▶ _Required work_: From the first line of the data through the line containing "Bet on odds", return each line exactly.

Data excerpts
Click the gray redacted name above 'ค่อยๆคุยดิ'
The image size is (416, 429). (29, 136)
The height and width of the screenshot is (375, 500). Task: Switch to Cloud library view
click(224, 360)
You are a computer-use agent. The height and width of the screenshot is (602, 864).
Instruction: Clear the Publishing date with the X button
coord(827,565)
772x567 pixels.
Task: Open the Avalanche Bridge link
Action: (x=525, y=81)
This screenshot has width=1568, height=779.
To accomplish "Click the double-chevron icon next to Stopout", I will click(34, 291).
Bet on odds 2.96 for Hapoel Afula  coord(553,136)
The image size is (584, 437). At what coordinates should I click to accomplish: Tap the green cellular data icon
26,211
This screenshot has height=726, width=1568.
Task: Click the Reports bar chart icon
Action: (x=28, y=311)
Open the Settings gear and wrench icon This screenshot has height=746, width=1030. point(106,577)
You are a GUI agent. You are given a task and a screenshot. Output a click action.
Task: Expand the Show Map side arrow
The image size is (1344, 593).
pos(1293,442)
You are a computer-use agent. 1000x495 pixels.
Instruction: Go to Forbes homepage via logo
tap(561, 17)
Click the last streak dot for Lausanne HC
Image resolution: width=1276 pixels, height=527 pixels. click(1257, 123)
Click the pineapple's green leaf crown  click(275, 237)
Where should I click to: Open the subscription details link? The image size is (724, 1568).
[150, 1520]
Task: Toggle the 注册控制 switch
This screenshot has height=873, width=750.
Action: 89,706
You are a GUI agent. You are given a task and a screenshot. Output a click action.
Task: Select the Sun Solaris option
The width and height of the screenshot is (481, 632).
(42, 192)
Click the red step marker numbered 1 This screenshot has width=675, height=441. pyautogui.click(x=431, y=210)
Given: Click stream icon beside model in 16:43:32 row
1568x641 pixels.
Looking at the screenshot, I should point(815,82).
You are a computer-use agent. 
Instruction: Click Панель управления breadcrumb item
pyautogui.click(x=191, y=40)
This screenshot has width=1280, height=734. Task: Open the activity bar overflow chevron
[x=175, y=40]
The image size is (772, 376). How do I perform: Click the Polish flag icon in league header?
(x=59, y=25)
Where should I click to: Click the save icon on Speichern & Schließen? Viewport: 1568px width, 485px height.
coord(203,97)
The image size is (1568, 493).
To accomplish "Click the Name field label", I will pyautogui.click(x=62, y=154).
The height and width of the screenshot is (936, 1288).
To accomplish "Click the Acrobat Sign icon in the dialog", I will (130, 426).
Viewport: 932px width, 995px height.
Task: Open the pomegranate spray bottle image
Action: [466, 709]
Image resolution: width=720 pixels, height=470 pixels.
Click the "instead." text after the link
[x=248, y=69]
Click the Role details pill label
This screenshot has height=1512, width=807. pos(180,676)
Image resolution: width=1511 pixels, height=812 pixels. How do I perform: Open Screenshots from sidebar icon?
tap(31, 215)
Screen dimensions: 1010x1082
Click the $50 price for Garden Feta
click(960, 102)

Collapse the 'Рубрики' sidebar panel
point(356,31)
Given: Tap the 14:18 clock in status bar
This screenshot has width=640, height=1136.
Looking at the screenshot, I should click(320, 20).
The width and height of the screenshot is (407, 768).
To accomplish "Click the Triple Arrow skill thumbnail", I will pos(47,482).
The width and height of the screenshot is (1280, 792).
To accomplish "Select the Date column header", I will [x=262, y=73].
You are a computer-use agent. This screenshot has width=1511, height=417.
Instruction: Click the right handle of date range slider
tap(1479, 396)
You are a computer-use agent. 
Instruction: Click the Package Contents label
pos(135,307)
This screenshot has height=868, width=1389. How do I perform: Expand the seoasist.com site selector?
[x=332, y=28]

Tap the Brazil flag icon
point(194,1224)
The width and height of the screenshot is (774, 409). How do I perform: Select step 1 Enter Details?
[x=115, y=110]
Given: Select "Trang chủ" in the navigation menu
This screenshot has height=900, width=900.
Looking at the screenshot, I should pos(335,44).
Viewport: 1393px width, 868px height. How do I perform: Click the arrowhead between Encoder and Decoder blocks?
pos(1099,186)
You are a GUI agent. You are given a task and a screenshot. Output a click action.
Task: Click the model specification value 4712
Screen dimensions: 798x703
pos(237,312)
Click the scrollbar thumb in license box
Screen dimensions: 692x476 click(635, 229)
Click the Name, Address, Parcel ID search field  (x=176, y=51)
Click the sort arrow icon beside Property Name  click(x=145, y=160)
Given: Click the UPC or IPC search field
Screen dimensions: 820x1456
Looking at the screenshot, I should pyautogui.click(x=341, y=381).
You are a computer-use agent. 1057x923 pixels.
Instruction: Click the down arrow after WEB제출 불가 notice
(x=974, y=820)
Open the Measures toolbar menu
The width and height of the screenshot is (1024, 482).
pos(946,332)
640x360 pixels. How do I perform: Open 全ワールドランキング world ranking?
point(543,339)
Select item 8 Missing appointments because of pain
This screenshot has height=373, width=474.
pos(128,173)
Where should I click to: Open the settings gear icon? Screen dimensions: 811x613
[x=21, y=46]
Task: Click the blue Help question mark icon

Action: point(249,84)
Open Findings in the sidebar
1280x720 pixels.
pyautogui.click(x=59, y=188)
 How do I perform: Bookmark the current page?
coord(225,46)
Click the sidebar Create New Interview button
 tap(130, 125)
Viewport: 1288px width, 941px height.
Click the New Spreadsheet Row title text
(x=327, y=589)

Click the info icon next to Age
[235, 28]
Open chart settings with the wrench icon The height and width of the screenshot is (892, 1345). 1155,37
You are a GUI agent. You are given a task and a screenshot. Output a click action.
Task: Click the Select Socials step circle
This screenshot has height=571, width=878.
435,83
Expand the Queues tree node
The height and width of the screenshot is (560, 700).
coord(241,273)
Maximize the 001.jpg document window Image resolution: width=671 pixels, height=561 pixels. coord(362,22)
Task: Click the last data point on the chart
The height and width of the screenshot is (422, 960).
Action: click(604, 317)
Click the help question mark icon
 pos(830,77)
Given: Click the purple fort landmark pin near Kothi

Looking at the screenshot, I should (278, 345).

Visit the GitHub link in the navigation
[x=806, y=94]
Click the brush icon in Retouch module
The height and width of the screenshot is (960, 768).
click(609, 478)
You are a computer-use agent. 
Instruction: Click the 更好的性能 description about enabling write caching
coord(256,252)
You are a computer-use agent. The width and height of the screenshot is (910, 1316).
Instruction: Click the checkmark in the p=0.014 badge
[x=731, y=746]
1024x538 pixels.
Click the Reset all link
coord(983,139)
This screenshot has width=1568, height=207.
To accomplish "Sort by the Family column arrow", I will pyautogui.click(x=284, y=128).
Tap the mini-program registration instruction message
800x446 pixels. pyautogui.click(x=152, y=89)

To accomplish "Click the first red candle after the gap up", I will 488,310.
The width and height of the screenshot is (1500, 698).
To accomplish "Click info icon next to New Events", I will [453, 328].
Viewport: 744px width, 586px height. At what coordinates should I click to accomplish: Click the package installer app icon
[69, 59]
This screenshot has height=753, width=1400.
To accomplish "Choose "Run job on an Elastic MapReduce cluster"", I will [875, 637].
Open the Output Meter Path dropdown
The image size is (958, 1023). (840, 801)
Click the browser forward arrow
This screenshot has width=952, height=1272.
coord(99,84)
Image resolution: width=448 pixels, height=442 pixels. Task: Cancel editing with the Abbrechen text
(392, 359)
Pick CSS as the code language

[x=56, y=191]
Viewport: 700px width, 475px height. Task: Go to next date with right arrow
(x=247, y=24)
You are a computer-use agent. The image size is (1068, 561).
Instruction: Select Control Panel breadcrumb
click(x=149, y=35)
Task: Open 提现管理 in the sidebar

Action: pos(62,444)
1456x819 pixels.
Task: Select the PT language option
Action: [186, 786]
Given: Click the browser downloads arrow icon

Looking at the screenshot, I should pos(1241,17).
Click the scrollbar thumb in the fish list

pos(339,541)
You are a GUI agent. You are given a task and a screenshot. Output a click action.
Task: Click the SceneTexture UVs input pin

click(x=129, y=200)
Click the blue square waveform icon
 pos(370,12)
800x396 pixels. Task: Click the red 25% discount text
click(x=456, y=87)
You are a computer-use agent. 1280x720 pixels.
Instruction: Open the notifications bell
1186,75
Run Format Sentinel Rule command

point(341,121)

▶ _Written response_:
Click the gray redacted name above 'ค่อยๆคุยดิ'
The image size is (416, 429). (29, 136)
The height and width of the screenshot is (375, 500). Task: Switch to Cloud library view
click(224, 360)
You are a computer-use agent. The height and width of the screenshot is (602, 864).
Instruction: Clear the Publishing date with the X button
coord(827,565)
772x567 pixels.
Task: Open the Avalanche Bridge link
Action: (x=525, y=81)
This screenshot has width=1568, height=779.
To accomplish "Click the double-chevron icon next to Stopout", I will click(34, 291).
Bet on odds 2.96 for Hapoel Afula  coord(553,136)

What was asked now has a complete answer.